**Provided entries:**

******

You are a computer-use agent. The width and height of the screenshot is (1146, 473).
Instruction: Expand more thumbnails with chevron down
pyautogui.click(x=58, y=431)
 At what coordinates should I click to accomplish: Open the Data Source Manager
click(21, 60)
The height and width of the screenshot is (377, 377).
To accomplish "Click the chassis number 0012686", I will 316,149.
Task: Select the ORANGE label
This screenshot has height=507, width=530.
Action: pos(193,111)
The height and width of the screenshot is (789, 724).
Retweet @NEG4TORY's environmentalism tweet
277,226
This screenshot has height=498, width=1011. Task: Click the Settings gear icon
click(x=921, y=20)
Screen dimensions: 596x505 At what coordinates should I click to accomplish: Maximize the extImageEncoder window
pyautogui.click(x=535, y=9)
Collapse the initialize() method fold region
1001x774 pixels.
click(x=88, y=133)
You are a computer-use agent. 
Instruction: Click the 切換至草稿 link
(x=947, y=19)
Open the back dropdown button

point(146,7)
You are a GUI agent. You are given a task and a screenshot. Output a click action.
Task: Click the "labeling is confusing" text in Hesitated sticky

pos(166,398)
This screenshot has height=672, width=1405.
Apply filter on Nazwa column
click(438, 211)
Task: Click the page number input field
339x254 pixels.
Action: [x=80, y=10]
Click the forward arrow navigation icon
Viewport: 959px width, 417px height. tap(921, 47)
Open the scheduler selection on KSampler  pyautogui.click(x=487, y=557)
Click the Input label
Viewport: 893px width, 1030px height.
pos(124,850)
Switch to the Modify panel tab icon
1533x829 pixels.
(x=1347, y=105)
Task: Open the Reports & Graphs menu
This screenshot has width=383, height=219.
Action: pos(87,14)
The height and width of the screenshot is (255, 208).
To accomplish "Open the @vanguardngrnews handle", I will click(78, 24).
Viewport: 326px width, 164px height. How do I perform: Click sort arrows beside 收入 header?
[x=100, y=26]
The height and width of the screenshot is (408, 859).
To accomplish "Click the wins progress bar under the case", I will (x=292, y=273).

******

**Directions:** Write out exactly the lines that run from the one containing "Click the forward arrow navigation icon" to the end of the records, both end lines included.

**Solution for this exercise:**
Click the forward arrow navigation icon
Viewport: 959px width, 417px height. tap(921, 47)
Open the scheduler selection on KSampler  pyautogui.click(x=487, y=557)
Click the Input label
Viewport: 893px width, 1030px height.
pos(124,850)
Switch to the Modify panel tab icon
1533x829 pixels.
(x=1347, y=105)
Task: Open the Reports & Graphs menu
This screenshot has width=383, height=219.
Action: pos(87,14)
The height and width of the screenshot is (255, 208).
To accomplish "Open the @vanguardngrnews handle", I will click(78, 24).
Viewport: 326px width, 164px height. How do I perform: Click sort arrows beside 收入 header?
[x=100, y=26]
The height and width of the screenshot is (408, 859).
To accomplish "Click the wins progress bar under the case", I will (x=292, y=273).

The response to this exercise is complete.